Read mapping and variant calling
The quality of short reads produced by the Illumina sequencing platforms
was first examined by FastQC (Andrews, 2010). Short reads were then
mapped to reference sequences using MAQ 0.7.1(Li, Ruan, & Durbin,
2008). Notably, the reference sequences were obtained by sequencing DNA
amplicons of all 94 loci from one A. marina individual using the
Sanger method. We also did this for one A. alba individual for
use as outgroup.
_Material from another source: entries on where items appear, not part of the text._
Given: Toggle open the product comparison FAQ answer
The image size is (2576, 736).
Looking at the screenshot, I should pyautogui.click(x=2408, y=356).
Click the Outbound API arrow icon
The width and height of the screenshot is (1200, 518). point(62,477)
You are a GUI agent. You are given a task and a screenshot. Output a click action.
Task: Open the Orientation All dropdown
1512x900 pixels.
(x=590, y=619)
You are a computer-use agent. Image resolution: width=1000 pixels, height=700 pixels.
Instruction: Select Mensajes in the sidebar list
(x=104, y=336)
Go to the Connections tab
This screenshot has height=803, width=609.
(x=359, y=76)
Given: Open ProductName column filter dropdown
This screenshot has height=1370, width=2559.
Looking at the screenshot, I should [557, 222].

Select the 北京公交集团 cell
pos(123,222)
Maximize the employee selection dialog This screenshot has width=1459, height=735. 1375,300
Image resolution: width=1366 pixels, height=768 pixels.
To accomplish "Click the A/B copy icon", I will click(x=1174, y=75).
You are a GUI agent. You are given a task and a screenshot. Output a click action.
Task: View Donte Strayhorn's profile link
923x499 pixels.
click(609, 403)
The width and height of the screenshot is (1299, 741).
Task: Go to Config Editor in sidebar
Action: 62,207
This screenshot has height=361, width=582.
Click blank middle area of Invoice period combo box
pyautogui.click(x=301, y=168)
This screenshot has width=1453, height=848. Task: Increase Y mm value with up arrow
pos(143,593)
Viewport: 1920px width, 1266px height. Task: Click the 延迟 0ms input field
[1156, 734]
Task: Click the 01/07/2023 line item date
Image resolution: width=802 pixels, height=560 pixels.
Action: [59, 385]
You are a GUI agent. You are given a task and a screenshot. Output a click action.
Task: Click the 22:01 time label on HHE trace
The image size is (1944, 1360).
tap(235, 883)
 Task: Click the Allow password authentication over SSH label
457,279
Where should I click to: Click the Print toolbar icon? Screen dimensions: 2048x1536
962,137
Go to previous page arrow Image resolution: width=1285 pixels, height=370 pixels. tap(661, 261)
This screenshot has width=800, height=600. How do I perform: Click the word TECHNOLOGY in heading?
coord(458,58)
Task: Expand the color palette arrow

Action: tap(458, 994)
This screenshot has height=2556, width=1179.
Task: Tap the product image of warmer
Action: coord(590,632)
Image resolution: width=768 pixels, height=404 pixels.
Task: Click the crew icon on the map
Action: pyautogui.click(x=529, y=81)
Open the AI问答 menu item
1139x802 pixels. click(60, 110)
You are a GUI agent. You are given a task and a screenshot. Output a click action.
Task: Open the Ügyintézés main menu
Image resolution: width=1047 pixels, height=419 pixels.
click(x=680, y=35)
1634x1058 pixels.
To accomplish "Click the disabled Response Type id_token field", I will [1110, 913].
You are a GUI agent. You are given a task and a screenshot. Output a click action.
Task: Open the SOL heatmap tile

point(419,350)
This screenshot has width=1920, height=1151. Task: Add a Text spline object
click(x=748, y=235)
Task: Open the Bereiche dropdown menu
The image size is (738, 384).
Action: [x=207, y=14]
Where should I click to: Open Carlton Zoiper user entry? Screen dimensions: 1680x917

In mapping and pileup, the mutation rate between
reference and read was set to 0.002, the threshold of mismatch base
quality sum was 200, and the minimum mapping quality of reads was 30. To
exclude false-positive mismatches, we counted the mismatch rate for each
site across the read and mismatch rate for each base quality. We trimmed
the first and last 10 bases of each read and filtered bases with quality
score less than 30.
By identifying variant sites using MAQ 0.7.1, we obtained nucleotide
polymorphism information within each population. To avoid bias
introduced by sequencing errors, we discarded sites with insufficient
site coverage (<100 reads) and those with minor allele
frequency less than 0.01 in each population (He et al., 2013). We
obtained a list of single nucleotide polymorphisms (SNPs) per
population, with allele frequencies. To reduce false SNPs introduced by
homopolymers or insertions/deletions, putative variants in those regions
were masked. The 16 sets of SNPs were used in the analyses below.